DOCUMENT:
--- Start ---

Prior to the introduction of the first Database Machine, Oracle-based clusters were more commonly configured by hardware vendors and IT organizations with an Ethernet interconnect. Such Ethernet interconnects at that point in time delivered a bandwidth rate of 1 Gb per second. The InfiniBand interconnect introduced in the first Database Machine greatly improved bandwidth, supporting a rate of 20 Gb per second. The bandwidth rate was doubled to 40 Gb per second in the original Sun Oracle Database Machine with the inclusion of Sun’s InfiniBand switch technology.
So, how do these components work together when processing a typical workload?
How Hardware Components Work Together
Figure 4-1 illustrates the relative latency and capacity of the components. When the goal is optimal performance, you will want to have the most recently updated or queried data where it can be accessed again the fastest—generally first in the Level 3 cache (if present), then in memory, flash, and finally in disk storage.
For online transaction processing systems, when an insert or update of a row occurs, it is critical that recovery of committed transactions takes place if the system fails for any reason. Most systems designers view physical disk as the one part of a system that is nonvolatile, in that once a row is physically written to disk, it can be recovered. That said, where large numbers of transactions are being updated, such systems are usually configured with as much memory as possible to speed access, since the most recently updated transactions can be found in memory.

--- End ---

DATA PROVIDED:
--- Start ---

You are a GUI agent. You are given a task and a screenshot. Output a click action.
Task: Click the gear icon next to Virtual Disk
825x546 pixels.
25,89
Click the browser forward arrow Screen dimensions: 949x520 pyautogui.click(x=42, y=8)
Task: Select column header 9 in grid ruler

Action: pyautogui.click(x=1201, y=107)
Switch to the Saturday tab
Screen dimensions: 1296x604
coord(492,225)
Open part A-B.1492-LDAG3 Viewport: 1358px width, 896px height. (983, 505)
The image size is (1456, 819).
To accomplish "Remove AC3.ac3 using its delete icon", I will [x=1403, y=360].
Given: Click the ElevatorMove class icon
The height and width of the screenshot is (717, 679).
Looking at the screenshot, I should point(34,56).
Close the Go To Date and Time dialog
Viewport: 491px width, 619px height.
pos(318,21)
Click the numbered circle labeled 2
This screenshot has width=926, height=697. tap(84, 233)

--- End ---

TASK REQUIREMENTS:
A - Answer these from the Database Machine text:
(i) What bandwidth rate did Ethernet interconnects deliver before the first Database Machine?
(ii) What bandwidth rate did the original Sun Oracle Database Machine support?
(iii) Which part of a system do most systems designers view as nonvolatile?
B - Convert the records, from the line containing "Open part A-B.1492-LDAG3" through the end of the records, into a Markdown table with the columns Row and Line, leaving out blank lines.

RESULTS OF THE TASKS:
A -
(i) 1 Gb per second
(ii) 40 Gb per second
(iii) Physical disk

B -
| Row | Line |
|---|---|
| 1 | Open part A-B.1492-LDAG3 Viewport: 1358px width, 896px height. (983, 505) |
| 2 | The image size is (1456, 819). |
| 3 | To accomplish "Remove AC3.ac3 using its delete icon", I will [x=1403, y=360]. |
| 4 | Given: Click the ElevatorMove class icon |
| 5 | The height and width of the screenshot is (717, 679). |
| 6 | Looking at the screenshot, I should point(34,56). |
| 7 | Close the Go To Date and Time dialog |
| 8 | Viewport: 491px width, 619px height. |
| 9 | pos(318,21) |
| 10 | Click the numbered circle labeled 2 |
| 11 | This screenshot has width=926, height=697. tap(84, 233) |